### À FAIRE
Recopiez tous les éléments ci-dessous en remplaçant partout « Ozon » par « Озон », sans rien modifier d'autre.

Lignes de données de pointage:
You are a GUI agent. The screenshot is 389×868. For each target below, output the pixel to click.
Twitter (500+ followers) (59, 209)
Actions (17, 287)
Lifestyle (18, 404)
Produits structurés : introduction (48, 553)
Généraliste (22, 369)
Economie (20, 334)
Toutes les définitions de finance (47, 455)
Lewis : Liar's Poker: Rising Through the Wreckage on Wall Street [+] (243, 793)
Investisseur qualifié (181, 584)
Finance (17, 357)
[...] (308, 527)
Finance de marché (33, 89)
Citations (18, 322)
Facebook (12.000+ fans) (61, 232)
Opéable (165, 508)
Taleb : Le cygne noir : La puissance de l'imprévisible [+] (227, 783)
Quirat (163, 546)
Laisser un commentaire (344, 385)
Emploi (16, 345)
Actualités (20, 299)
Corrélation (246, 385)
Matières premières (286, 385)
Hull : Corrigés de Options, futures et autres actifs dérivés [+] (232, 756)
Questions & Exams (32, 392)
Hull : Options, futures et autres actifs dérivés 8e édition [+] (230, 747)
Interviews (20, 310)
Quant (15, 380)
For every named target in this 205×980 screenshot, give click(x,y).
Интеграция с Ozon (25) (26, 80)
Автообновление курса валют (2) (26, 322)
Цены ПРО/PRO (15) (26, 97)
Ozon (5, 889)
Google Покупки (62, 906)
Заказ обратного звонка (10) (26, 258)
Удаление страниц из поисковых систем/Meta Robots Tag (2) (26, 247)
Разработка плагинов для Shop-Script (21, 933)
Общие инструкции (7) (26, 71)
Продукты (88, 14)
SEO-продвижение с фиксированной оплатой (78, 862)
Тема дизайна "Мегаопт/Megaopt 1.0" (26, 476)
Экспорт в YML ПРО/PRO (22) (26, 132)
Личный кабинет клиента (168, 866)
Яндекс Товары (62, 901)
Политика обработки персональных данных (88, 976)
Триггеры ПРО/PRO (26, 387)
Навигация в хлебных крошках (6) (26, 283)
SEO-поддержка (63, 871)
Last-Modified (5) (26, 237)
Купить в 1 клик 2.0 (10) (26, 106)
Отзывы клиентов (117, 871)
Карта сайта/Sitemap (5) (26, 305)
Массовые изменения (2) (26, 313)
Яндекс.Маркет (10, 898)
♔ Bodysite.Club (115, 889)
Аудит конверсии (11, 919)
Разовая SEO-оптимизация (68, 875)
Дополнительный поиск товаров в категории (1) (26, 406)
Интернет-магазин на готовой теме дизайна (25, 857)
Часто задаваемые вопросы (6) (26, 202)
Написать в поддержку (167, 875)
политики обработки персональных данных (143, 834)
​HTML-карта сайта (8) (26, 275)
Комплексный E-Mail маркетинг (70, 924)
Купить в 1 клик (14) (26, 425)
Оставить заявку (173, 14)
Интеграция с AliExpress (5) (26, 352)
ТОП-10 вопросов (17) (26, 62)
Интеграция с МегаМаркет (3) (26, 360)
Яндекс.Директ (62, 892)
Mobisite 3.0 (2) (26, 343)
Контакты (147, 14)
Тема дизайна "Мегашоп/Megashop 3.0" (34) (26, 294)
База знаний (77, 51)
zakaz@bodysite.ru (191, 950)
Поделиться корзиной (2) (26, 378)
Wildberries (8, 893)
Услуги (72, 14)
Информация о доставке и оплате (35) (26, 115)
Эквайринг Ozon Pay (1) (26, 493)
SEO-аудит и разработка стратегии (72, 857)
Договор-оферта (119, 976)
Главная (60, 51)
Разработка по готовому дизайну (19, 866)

### RÉPONSE ATTENDUE
You are a GUI agent. The screenshot is 389×868. For each target below, output the pixel to click.
Twitter (500+ followers) (59, 209)
Actions (17, 287)
Lifestyle (18, 404)
Produits structurés : introduction (48, 553)
Généraliste (22, 369)
Economie (20, 334)
Toutes les définitions de finance (47, 455)
Lewis : Liar's Poker: Rising Through the Wreckage on Wall Street [+] (243, 793)
Investisseur qualifié (181, 584)
Finance (17, 357)
[...] (308, 527)
Finance de marché (33, 89)
Citations (18, 322)
Facebook (12.000+ fans) (61, 232)
Opéable (165, 508)
Taleb : Le cygne noir : La puissance de l'imprévisible [+] (227, 783)
Quirat (163, 546)
Laisser un commentaire (344, 385)
Emploi (16, 345)
Actualités (20, 299)
Corrélation (246, 385)
Matières premières (286, 385)
Hull : Corrigés de Options, futures et autres actifs dérivés [+] (232, 756)
Questions & Exams (32, 392)
Hull : Options, futures et autres actifs dérivés 8e édition [+] (230, 747)
Interviews (20, 310)
Quant (15, 380)
For every named target in this 205×980 screenshot, give click(x,y).
Интеграция с Озон (25) (26, 80)
Автообновление курса валют (2) (26, 322)
Цены ПРО/PRO (15) (26, 97)
Озон (5, 889)
Google Покупки (62, 906)
Заказ обратного звонка (10) (26, 258)
Удаление страниц из поисковых систем/Meta Robots Tag (2) (26, 247)
Разработка плагинов для Shop-Script (21, 933)
Общие инструкции (7) (26, 71)
Продукты (88, 14)
SEO-продвижение с фиксированной оплатой (78, 862)
Тема дизайна "Мегаопт/Megaopt 1.0" (26, 476)
Экспорт в YML ПРО/PRO (22) (26, 132)
Личный кабинет клиента (168, 866)
Яндекс Товары (62, 901)
Политика обработки персональных данных (88, 976)
Триггеры ПРО/PRO (26, 387)
Навигация в хлебных крошках (6) (26, 283)
SEO-поддержка (63, 871)
Last-Modified (5) (26, 237)
Купить в 1 клик 2.0 (10) (26, 106)
Отзывы клиентов (117, 871)
Карта сайта/Sitemap (5) (26, 305)
Массовые изменения (2) (26, 313)
Яндекс.Маркет (10, 898)
♔ Bodysite.Club (115, 889)
Аудит конверсии (11, 919)
Разовая SEO-оптимизация (68, 875)
Дополнительный поиск товаров в категории (1) (26, 406)
Интернет-магазин на готовой теме дизайна (25, 857)
Часто задаваемые вопросы (6) (26, 202)
Написать в поддержку (167, 875)
политики обработки персональных данных (143, 834)
​HTML-карта сайта (8) (26, 275)
Комплексный E-Mail маркетинг (70, 924)
Купить в 1 клик (14) (26, 425)
Оставить заявку (173, 14)
Интеграция с AliExpress (5) (26, 352)
ТОП-10 вопросов (17) (26, 62)
Интеграция с МегаМаркет (3) (26, 360)
Яндекс.Директ (62, 892)
Mobisite 3.0 (2) (26, 343)
Контакты (147, 14)
Тема дизайна "Мегашоп/Megashop 3.0" (34) (26, 294)
База знаний (77, 51)
zakaz@bodysite.ru (191, 950)
Поделиться корзиной (2) (26, 378)
Wildberries (8, 893)
Услуги (72, 14)
Информация о доставке и оплате (35) (26, 115)
Эквайринг Озон Pay (1) (26, 493)
SEO-аудит и разработка стратегии (72, 857)
Договор-оферта (119, 976)
Главная (60, 51)
Разработка по готовому дизайну (19, 866)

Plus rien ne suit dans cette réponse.